Top of Exercise input
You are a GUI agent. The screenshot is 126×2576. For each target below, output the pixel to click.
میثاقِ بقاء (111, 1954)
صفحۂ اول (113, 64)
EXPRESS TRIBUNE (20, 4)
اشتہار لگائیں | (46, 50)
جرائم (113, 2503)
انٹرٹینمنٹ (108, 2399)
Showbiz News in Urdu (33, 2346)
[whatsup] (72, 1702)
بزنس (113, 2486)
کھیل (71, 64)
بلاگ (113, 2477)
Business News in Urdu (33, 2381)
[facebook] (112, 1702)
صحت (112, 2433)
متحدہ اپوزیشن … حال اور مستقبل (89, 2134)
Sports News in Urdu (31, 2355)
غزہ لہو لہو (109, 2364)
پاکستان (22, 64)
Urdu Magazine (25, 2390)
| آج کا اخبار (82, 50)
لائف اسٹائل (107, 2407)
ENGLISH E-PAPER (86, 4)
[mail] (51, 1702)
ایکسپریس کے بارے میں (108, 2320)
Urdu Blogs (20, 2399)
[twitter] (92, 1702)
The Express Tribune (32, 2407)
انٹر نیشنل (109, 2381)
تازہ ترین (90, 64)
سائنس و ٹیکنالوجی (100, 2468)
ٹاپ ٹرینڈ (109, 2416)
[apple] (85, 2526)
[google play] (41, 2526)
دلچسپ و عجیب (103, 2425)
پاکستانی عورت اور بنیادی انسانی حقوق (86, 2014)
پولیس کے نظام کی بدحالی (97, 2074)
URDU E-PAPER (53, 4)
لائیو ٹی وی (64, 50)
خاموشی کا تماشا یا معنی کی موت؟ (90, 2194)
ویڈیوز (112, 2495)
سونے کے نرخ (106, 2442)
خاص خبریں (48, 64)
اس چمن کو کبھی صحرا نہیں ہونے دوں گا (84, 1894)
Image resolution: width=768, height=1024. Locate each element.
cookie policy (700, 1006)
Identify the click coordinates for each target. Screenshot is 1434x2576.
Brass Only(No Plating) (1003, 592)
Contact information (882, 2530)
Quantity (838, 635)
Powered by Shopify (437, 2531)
Bottom of Exercise input
Task item: Print the entries once more, identical in every line.

Result:
You are a GUI agent. The screenshot is 126×2576. For each target below, output the pixel to click.
میثاقِ بقاء (111, 1954)
صفحۂ اول (113, 64)
EXPRESS TRIBUNE (20, 4)
اشتہار لگائیں | (46, 50)
جرائم (113, 2503)
انٹرٹینمنٹ (108, 2399)
Showbiz News in Urdu (33, 2346)
[whatsup] (72, 1702)
بزنس (113, 2486)
کھیل (71, 64)
بلاگ (113, 2477)
Business News in Urdu (33, 2381)
[facebook] (112, 1702)
صحت (112, 2433)
متحدہ اپوزیشن … حال اور مستقبل (89, 2134)
Sports News in Urdu (31, 2355)
غزہ لہو لہو (109, 2364)
پاکستان (22, 64)
Urdu Magazine (25, 2390)
| آج کا اخبار (82, 50)
لائف اسٹائل (107, 2407)
ENGLISH E-PAPER (86, 4)
[mail] (51, 1702)
ایکسپریس کے بارے میں (108, 2320)
Urdu Blogs (20, 2399)
[twitter] (92, 1702)
The Express Tribune (32, 2407)
انٹر نیشنل (109, 2381)
تازہ ترین (90, 64)
سائنس و ٹیکنالوجی (100, 2468)
ٹاپ ٹرینڈ (109, 2416)
[apple] (85, 2526)
[google play] (41, 2526)
دلچسپ و عجیب (103, 2425)
پاکستانی عورت اور بنیادی انسانی حقوق (86, 2014)
پولیس کے نظام کی بدحالی (97, 2074)
URDU E-PAPER (53, 4)
لائیو ٹی وی (64, 50)
خاموشی کا تماشا یا معنی کی موت؟ (90, 2194)
ویڈیوز (112, 2495)
سونے کے نرخ (106, 2442)
خاص خبریں (48, 64)
اس چمن کو کبھی صحرا نہیں ہونے دوں گا (84, 1894)
Image resolution: width=768, height=1024. Locate each element.
cookie policy (700, 1006)
Identify the click coordinates for each target. Screenshot is 1434x2576.
Brass Only(No Plating) (1003, 592)
Contact information (882, 2530)
Quantity (838, 635)
Powered by Shopify (437, 2531)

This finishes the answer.